* _Problem description_: Your answer must be a word-for-word copy of the data.

* _Saved data entries_:
# # # # # # #

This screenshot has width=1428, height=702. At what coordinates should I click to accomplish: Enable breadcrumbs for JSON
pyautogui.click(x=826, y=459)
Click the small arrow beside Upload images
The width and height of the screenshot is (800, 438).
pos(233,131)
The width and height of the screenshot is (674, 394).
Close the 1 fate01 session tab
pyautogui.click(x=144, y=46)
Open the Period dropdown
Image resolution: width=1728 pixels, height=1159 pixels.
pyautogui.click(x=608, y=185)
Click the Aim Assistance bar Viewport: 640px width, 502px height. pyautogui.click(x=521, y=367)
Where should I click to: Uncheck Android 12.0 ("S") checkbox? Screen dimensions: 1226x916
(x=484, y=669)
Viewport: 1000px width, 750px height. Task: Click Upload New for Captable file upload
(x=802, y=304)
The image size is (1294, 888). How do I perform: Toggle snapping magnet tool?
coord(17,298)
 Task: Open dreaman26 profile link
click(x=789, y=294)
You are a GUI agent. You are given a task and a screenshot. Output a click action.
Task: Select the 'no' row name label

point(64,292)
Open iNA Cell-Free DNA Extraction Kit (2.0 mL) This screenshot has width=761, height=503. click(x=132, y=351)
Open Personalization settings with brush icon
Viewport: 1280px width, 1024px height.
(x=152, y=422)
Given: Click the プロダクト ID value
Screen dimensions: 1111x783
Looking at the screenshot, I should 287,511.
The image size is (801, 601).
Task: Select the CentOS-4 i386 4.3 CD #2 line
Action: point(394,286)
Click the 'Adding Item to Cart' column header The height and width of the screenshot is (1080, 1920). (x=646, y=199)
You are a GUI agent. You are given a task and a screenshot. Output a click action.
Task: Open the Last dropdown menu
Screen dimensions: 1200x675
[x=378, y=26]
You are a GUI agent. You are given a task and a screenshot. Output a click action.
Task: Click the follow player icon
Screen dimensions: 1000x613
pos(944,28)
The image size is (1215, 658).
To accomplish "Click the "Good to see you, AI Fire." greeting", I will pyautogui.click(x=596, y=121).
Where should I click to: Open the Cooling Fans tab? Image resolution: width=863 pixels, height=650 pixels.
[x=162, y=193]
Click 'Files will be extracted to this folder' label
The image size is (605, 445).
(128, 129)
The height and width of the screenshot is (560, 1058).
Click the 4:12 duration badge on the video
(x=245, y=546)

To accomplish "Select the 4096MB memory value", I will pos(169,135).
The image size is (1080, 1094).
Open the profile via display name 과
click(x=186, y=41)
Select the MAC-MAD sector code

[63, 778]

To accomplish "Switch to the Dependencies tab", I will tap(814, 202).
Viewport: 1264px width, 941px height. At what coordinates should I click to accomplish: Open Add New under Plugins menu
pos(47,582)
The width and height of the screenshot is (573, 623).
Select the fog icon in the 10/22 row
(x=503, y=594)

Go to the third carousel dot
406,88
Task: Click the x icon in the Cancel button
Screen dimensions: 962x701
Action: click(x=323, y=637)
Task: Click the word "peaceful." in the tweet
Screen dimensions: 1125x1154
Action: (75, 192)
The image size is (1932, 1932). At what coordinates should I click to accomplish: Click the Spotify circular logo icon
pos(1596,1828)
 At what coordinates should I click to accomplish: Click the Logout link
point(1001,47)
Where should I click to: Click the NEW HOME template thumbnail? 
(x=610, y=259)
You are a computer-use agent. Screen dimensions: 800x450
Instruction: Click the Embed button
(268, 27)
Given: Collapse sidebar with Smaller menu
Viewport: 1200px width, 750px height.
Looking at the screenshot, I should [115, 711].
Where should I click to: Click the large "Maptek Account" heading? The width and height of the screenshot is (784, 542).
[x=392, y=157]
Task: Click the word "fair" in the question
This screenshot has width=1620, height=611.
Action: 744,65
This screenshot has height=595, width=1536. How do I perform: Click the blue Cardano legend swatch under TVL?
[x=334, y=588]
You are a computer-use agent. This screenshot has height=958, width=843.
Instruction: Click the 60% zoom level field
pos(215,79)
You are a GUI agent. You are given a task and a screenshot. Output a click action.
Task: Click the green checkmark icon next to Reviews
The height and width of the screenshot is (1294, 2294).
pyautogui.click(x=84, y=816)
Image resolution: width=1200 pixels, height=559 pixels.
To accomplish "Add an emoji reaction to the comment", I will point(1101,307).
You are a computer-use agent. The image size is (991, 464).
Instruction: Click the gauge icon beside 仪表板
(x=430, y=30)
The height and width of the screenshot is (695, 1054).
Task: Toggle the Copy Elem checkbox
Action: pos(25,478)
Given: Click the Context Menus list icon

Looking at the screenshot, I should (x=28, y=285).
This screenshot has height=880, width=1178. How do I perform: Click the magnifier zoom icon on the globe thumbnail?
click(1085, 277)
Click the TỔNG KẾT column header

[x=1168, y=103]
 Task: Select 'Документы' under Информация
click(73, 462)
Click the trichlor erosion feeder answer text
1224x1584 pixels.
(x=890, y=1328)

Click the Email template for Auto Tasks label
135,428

# # # # # # #

* _Output of the exercise_:
This screenshot has width=1428, height=702. At what coordinates should I click to accomplish: Enable breadcrumbs for JSON
pyautogui.click(x=826, y=459)
Click the small arrow beside Upload images
The width and height of the screenshot is (800, 438).
pos(233,131)
The width and height of the screenshot is (674, 394).
Close the 1 fate01 session tab
pyautogui.click(x=144, y=46)
Open the Period dropdown
Image resolution: width=1728 pixels, height=1159 pixels.
pyautogui.click(x=608, y=185)
Click the Aim Assistance bar Viewport: 640px width, 502px height. pyautogui.click(x=521, y=367)
Where should I click to: Uncheck Android 12.0 ("S") checkbox? Screen dimensions: 1226x916
(x=484, y=669)
Viewport: 1000px width, 750px height. Task: Click Upload New for Captable file upload
(x=802, y=304)
The image size is (1294, 888). How do I perform: Toggle snapping magnet tool?
coord(17,298)
 Task: Open dreaman26 profile link
click(x=789, y=294)
You are a GUI agent. You are given a task and a screenshot. Output a click action.
Task: Select the 'no' row name label

point(64,292)
Open iNA Cell-Free DNA Extraction Kit (2.0 mL) This screenshot has width=761, height=503. click(x=132, y=351)
Open Personalization settings with brush icon
Viewport: 1280px width, 1024px height.
(x=152, y=422)
Given: Click the プロダクト ID value
Screen dimensions: 1111x783
Looking at the screenshot, I should 287,511.
The image size is (801, 601).
Task: Select the CentOS-4 i386 4.3 CD #2 line
Action: point(394,286)
Click the 'Adding Item to Cart' column header The height and width of the screenshot is (1080, 1920). (x=646, y=199)
You are a GUI agent. You are given a task and a screenshot. Output a click action.
Task: Open the Last dropdown menu
Screen dimensions: 1200x675
[x=378, y=26]
You are a GUI agent. You are given a task and a screenshot. Output a click action.
Task: Click the follow player icon
Screen dimensions: 1000x613
pos(944,28)
The image size is (1215, 658).
To accomplish "Click the "Good to see you, AI Fire." greeting", I will pyautogui.click(x=596, y=121).
Where should I click to: Open the Cooling Fans tab? Image resolution: width=863 pixels, height=650 pixels.
[x=162, y=193]
Click 'Files will be extracted to this folder' label
The image size is (605, 445).
(128, 129)
The height and width of the screenshot is (560, 1058).
Click the 4:12 duration badge on the video
(x=245, y=546)

To accomplish "Select the 4096MB memory value", I will pos(169,135).
The image size is (1080, 1094).
Open the profile via display name 과
click(x=186, y=41)
Select the MAC-MAD sector code

[63, 778]

To accomplish "Switch to the Dependencies tab", I will tap(814, 202).
Viewport: 1264px width, 941px height. At what coordinates should I click to accomplish: Open Add New under Plugins menu
pos(47,582)
The width and height of the screenshot is (573, 623).
Select the fog icon in the 10/22 row
(x=503, y=594)

Go to the third carousel dot
406,88
Task: Click the x icon in the Cancel button
Screen dimensions: 962x701
Action: click(x=323, y=637)
Task: Click the word "peaceful." in the tweet
Screen dimensions: 1125x1154
Action: (75, 192)
The image size is (1932, 1932). At what coordinates should I click to accomplish: Click the Spotify circular logo icon
pos(1596,1828)
 At what coordinates should I click to accomplish: Click the Logout link
point(1001,47)
Where should I click to: Click the NEW HOME template thumbnail? 
(x=610, y=259)
You are a computer-use agent. Screen dimensions: 800x450
Instruction: Click the Embed button
(268, 27)
Given: Collapse sidebar with Smaller menu
Viewport: 1200px width, 750px height.
Looking at the screenshot, I should [115, 711].
Where should I click to: Click the large "Maptek Account" heading? The width and height of the screenshot is (784, 542).
[x=392, y=157]
Task: Click the word "fair" in the question
This screenshot has width=1620, height=611.
Action: 744,65
This screenshot has height=595, width=1536. How do I perform: Click the blue Cardano legend swatch under TVL?
[x=334, y=588]
You are a computer-use agent. This screenshot has height=958, width=843.
Instruction: Click the 60% zoom level field
pos(215,79)
You are a GUI agent. You are given a task and a screenshot. Output a click action.
Task: Click the green checkmark icon next to Reviews
The height and width of the screenshot is (1294, 2294).
pyautogui.click(x=84, y=816)
Image resolution: width=1200 pixels, height=559 pixels.
To accomplish "Add an emoji reaction to the comment", I will point(1101,307).
You are a computer-use agent. The image size is (991, 464).
Instruction: Click the gauge icon beside 仪表板
(x=430, y=30)
The height and width of the screenshot is (695, 1054).
Task: Toggle the Copy Elem checkbox
Action: pos(25,478)
Given: Click the Context Menus list icon

Looking at the screenshot, I should (x=28, y=285).
This screenshot has height=880, width=1178. How do I perform: Click the magnifier zoom icon on the globe thumbnail?
click(1085, 277)
Click the TỔNG KẾT column header

[x=1168, y=103]
 Task: Select 'Документы' under Информация
click(73, 462)
Click the trichlor erosion feeder answer text
1224x1584 pixels.
(x=890, y=1328)

Click the Email template for Auto Tasks label
135,428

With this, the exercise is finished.